Differences in prey selection resulting from variable flight behaviors
may be an important isolating mechanism for closely related species,
particularly when in mixed species foraging flocks (Waugh and Hails
It is usually difficult to get detailed information on the prey taken by aerial foraging insectivores (Jahn et al. 2010). Direct observation can only detect or identify larger prey items and remains of smaller and more delicate prey may be undetected in gut contents or fecal samples. The boluses of arthropod material collected by swifts allow detailed analysis of both the prey taxon and prey size of even small insects and spiders. However, this information is only available during the chick-rearing period of the breeding season and may not be representative of swift diets at all times of the year. Prey type and availability may change substantially during the drier non-breeding season in tropical regions (Hails and Amirrudin 1981, Jahn et al. 2010).

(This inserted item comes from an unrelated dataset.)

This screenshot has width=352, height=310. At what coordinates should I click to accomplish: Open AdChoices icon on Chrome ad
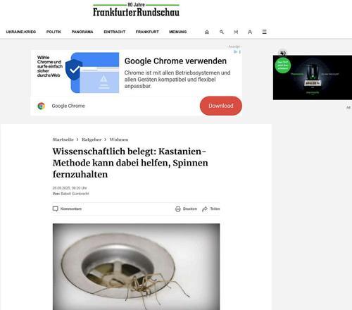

The goals of our study were to: (1) describe the type and size of the prey taken by two neotropical swifts having deeply forked tails, the Neotropical Palm Swift (Tachornis squamata) and the Lesser Swallow-tailed Swift (Panyptila cayennensis); and (2) look for qualitative differences in prey taken by other swifts lacking deeply forked tails.
The Neotropical Palm Swift is a widespread and common resident of lowland sandy soil or wet savannas throughout its range extending from eastern Colombia and Venezuela south to eastern Peru, and Amazonian Brazil (Hilty and Brown 1986, Hilty 2003). It is usually observed circling at "low to moderate heights" over open areas where there are palms (Hilty 2003:389). It less commonly occurs in urban areas where palms have been planted (Chantler 2000, this study).
The Lesser Swallow-tailed Swift occurs from southern Mexico south to southeastern Peru, northern Bolivia, and Amazonian and southeastern Brazil (Hilty and Brown 1986, Sick 1993, Howell and Webb 1995, Hilty 2003). It is "uncommon and local in occurrence ... over humid lowland and foothill forest or partially forested terain" (Hilty 2003:389) at elevations of 1,000 to 1,400 m (Hilty and Brown 1986, Stiles and Skutch 1989, Hilty 2003). Its characteristic tubular nests occur at elevations from <100 to >800 m in Trinidad and Venezuela (pers. obs.), and in urban areas in Surinam (Haverschmidt 1958).
Food samples of the two species of swifts were collected as boluses of food being brought to nestlings at two locations near Maracay, Estado Aragua, Venezuela. Seven partial or complete boluses from Neotropical Palm Swifts were obtained from adults captured in a mist net on 27 July 1976 as they were entering a nesting colony in dense dead palm fronds near the base of a tree on the grounds of the Hotel Maracay (10[degrees] 17' N, 67[degrees] 35' W). Boluses were collected from the mouth of the netted adult or from a cloth on the ground below the net if the bolus was ejected by the adult when captured. The exact number of nests could not be ascertained due to the density of the fronds but there were 28 captures of adults at this site. It is unlikely that more than one bolus was collected from any single individual. A single complete bolus and one partial bolus were collected on 16 July 1976 from the mouths of Lesser Swallow-tailed Swift nestlings in a nest on a roadside overhanging rock cleft in the lower portion of Henri Pittier National Park, just north of El Limon (10[degrees] 19' N, 67[degrees] 39' W). These two locations are [+ or -]9 km apart. No measurements of insect abundance in the study area were made as part of this study. All of the food boluses were stored in alcohol and later examined under a dissecting microscope. Identifications were made to the family level; the two psocopterans were identified as Caecilius antillanus (Turner 1984). Body size of prey items was measured with an ocular micrometer to 0.1 mm from the tip of the head to the tip of the abdomen excluding antennae or any caudal appendages.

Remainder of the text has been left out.